Divorce mediation is really about you, your ex-spouse and what’s best for you and your children. In mediation, both you and your ex-spouse meet with an impartial third party, the mediator; with their input, you work through all the key issues you must resolve and then, with their help, make your divorce as amicable and cost-effective as possible.
Divorcing can be a very difficult time for everyone involved. Many times we feel as if our lives are spinning out of control, wondering what’s next and what our ex will think. But divorce mediation can offer you a third person perspective on how to get through this process and can help you make sure everything goes well.
When deciding between divorce mediation and going it alone, it’s important that you consider what alternatives are open to you before you make any final decisions. The two biggest decisions you’ll have to make are whether you want to try to work things out without the help of an outside source, or if you want to seek outside help. It’s entirely up to you.
It’s worth remembering that divorce mediation isn’t necessarily the right choice for every situation. If you have children, it’s always best to seek help from professionals who know what they’re doing. If you are planning to move house or are in a bad financial position, it might be better to get independent legal advice. But if you’re still in love, there’s no reason why you couldn’t have a positive effect on your relationship.
If you’re thinking about going it alone, then take some time to reflect on what you’ve learned throughout the process. You may realise that your ex really doesn’t want a divorce and it really would have been cheaper to just walk away. On the other hand, you may have missed out on valuable advice because you haven’t spent enough time learning all you could about your options. In either case, don’t be afraid to ask for further advice if you don’t feel comfortable with the answers you were given.
Once you have all the facts straight and you are happy that you’ve heard everything you needed to, it’s time to move forward. There is a good chance that your ex is going to accept some sort of compromise, even if you weren’t able to reach a total agreement. This will require a bit of patience and determination on your part but it’s worth the effort. at least trying. Remember that, unless you’re really determined, it is highly unlikely that your ex will be as eager to try and get you to accept something less than what you did originally.

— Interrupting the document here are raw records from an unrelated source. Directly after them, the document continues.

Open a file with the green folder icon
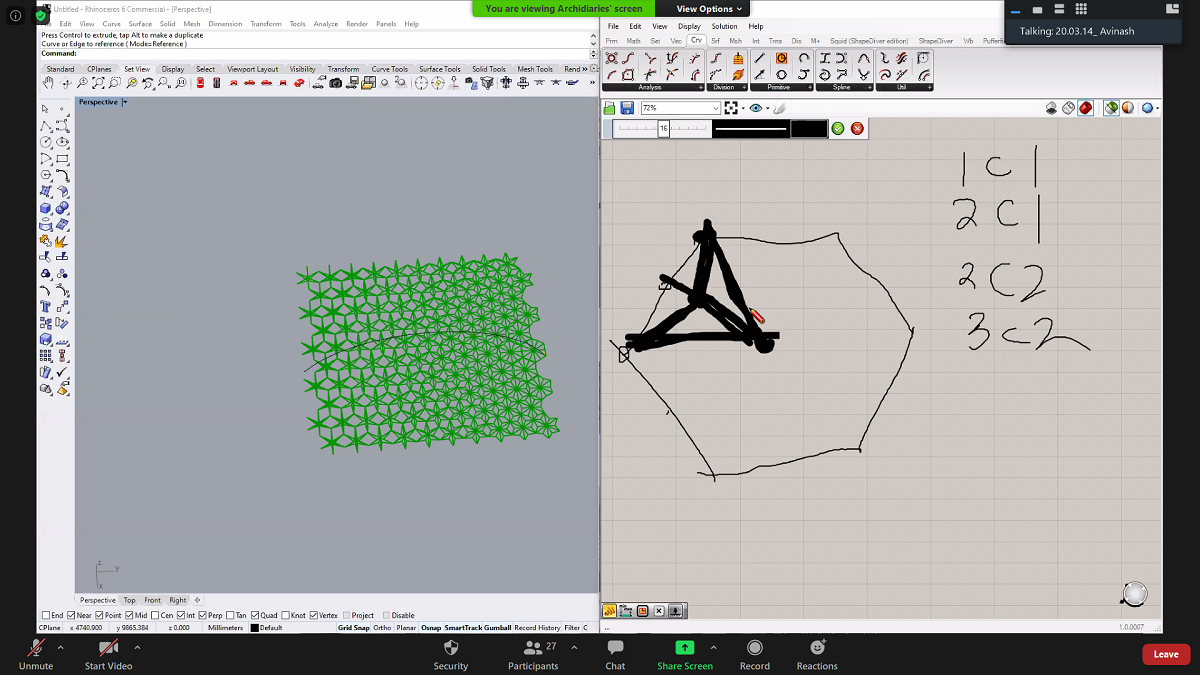Image resolution: width=1200 pixels, height=675 pixels. tap(608, 107)
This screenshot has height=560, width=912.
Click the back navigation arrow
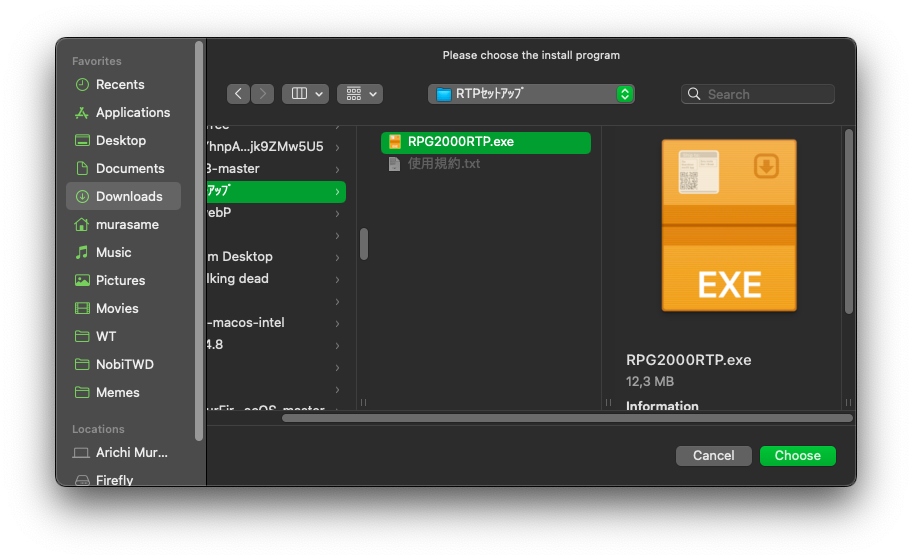click(x=238, y=94)
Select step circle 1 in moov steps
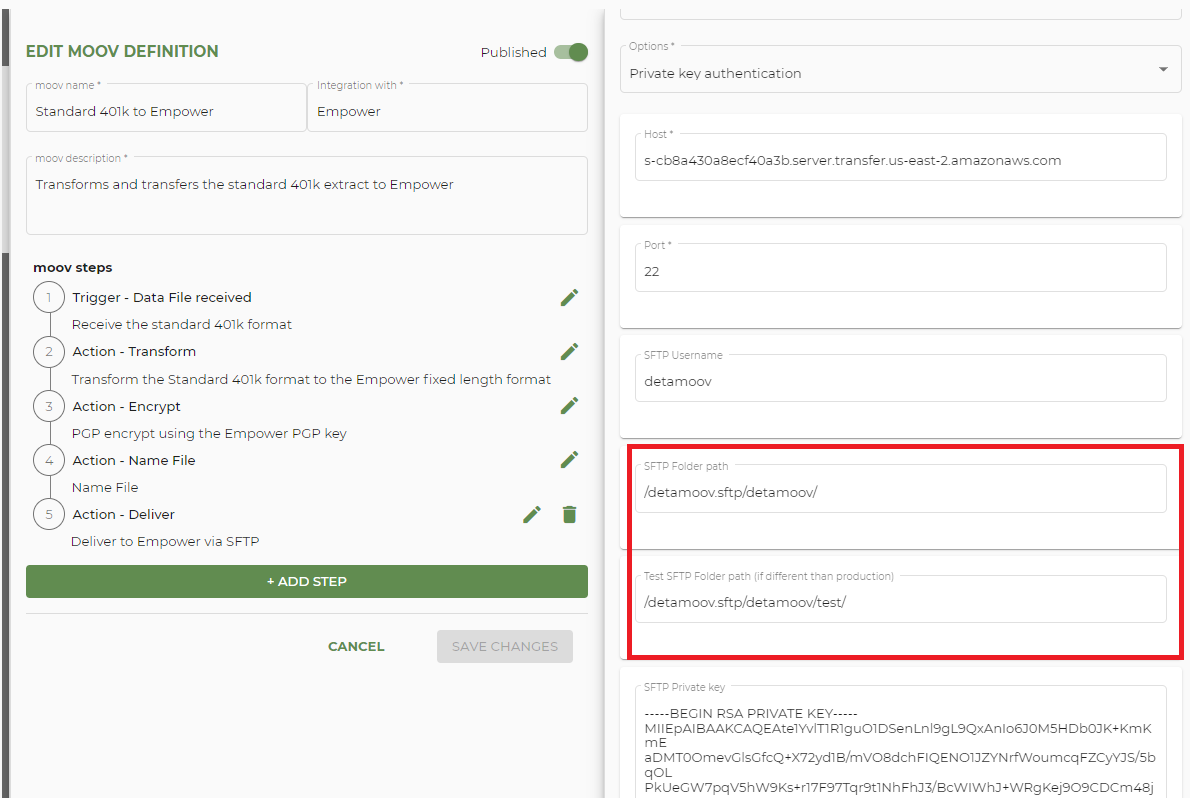Image resolution: width=1190 pixels, height=798 pixels. pyautogui.click(x=48, y=297)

Next, you need to plan your day. This might take some time to decide, so be sure you have plenty of time to do all the preparation. And don’t forget to have someone with you at the mediation sessions who can take over if needed and give you practical support during the process.
Most importantly, make sure that you have a strong understanding of the situation and have clearly defined expectations of the outcome. It’s important to communicate your expectations to the mediators and to make sure that they understand your priorities.

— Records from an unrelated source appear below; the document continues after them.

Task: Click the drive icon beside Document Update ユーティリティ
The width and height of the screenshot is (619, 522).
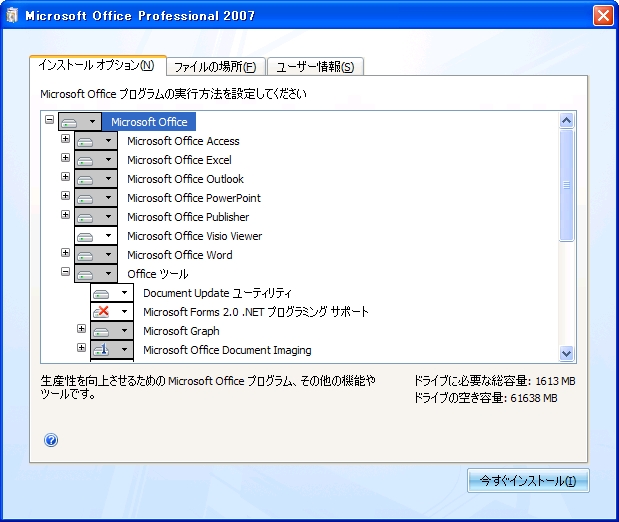Action: coord(102,293)
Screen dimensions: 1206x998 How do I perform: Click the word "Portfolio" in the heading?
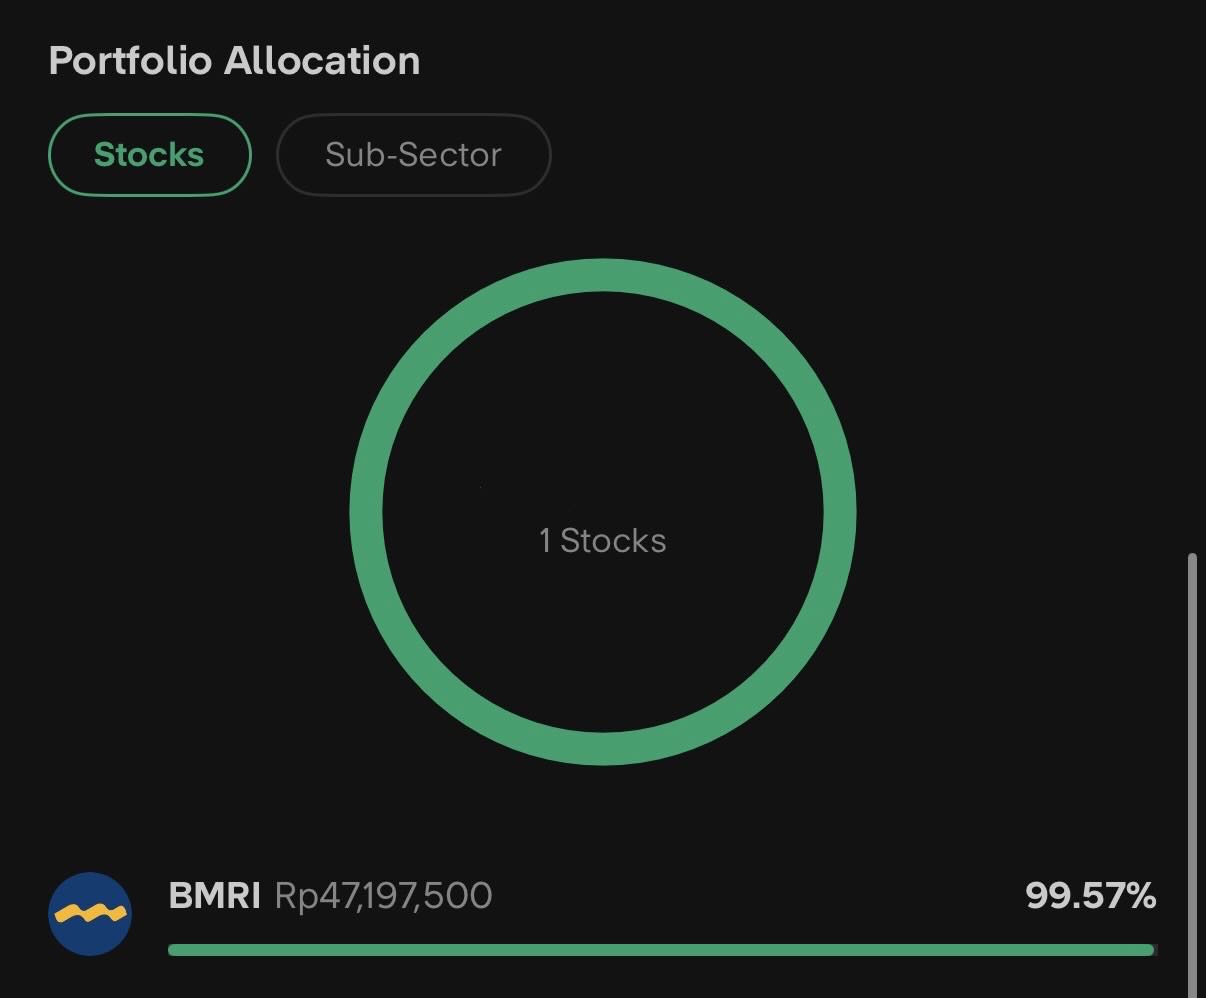click(130, 61)
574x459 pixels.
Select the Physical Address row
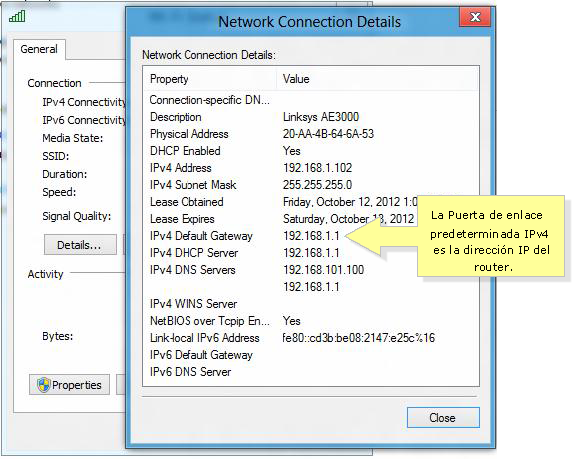(310, 134)
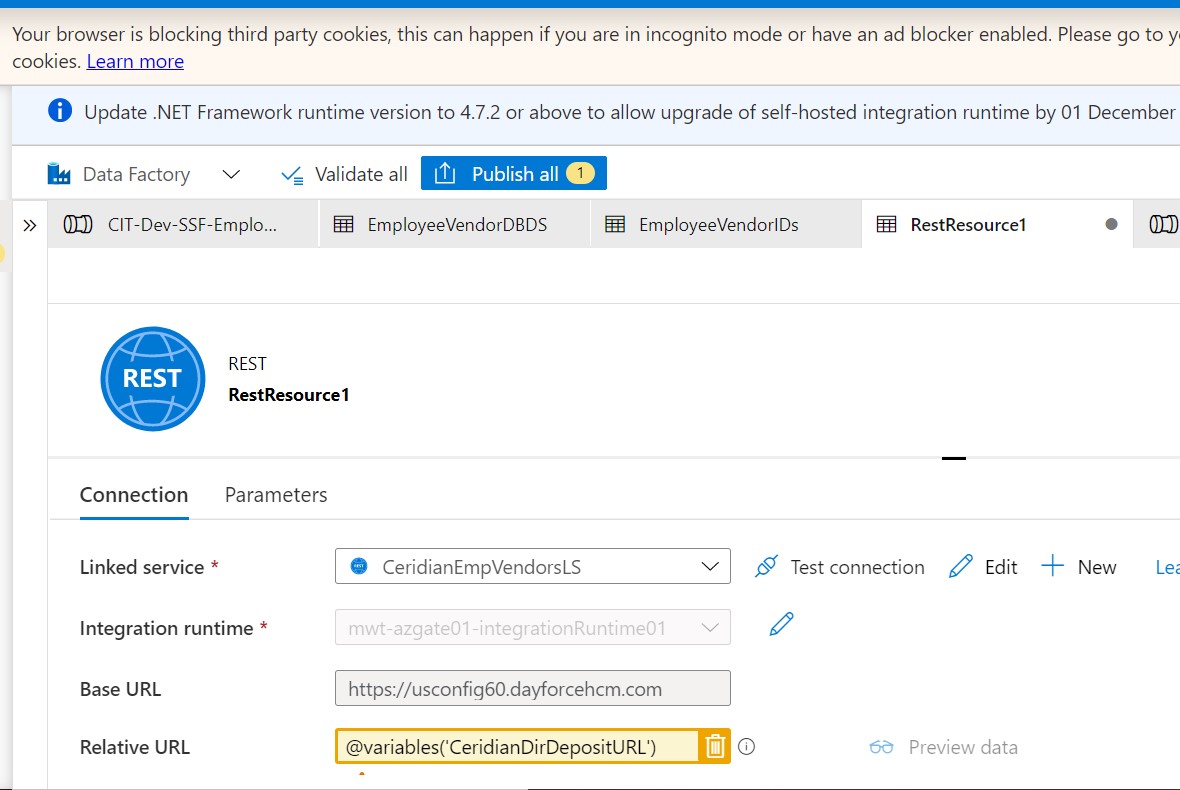Delete the Relative URL expression via trash icon

click(x=716, y=746)
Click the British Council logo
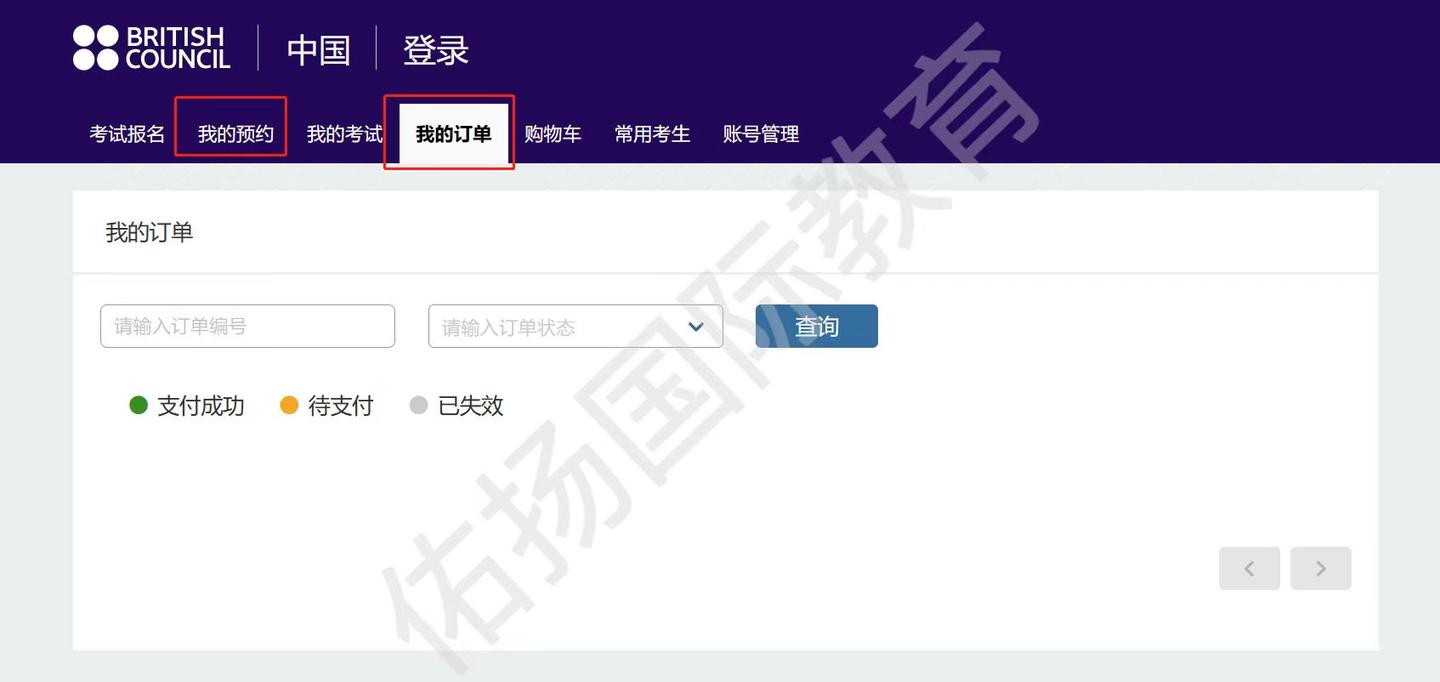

After the divorce mediation process has taken place, you’ll have a lot to learn about yourself and what life will be like after divorce. Your perspective on the whole thing will be completely different when you’re ready to start looking forward to your new life and getting out on your own.

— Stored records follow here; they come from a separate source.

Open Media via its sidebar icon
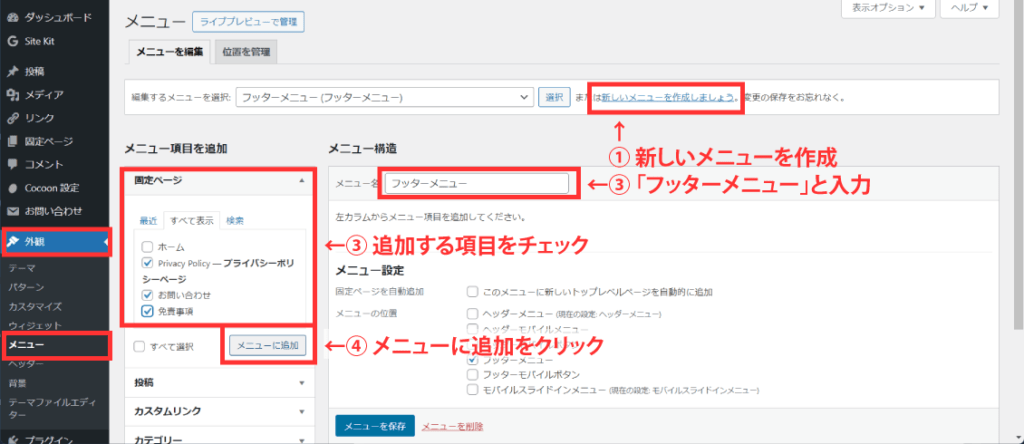This screenshot has height=444, width=1024. (x=12, y=95)
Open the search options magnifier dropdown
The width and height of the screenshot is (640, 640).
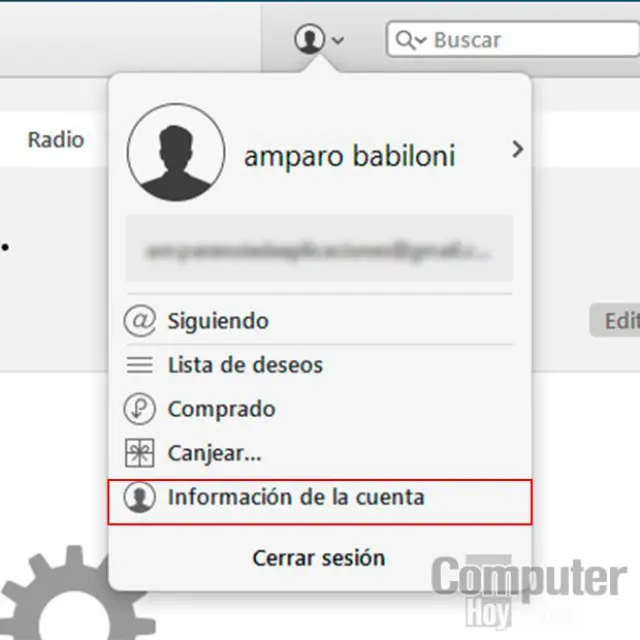pyautogui.click(x=411, y=40)
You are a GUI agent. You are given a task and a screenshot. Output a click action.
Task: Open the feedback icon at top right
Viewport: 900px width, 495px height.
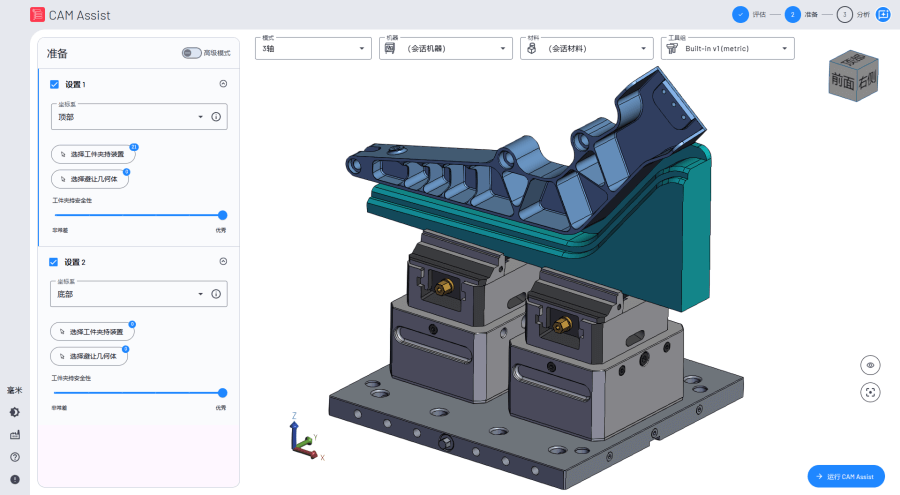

Don’t think that your spouse is going to forgive you easily because of the divorce mediation process. Although they might have been able to reach an agreement through mediation, they may be very resistant to the process and find it very difficult to talk with you again. It is likely that you’ll both need to make some changes in your lives and in the way that you interact with each other.
Don’t despair if this doesn’t work. Divorce mediation will often result in a long lasting and successful ending to a troubled relationship, so it is worth trying.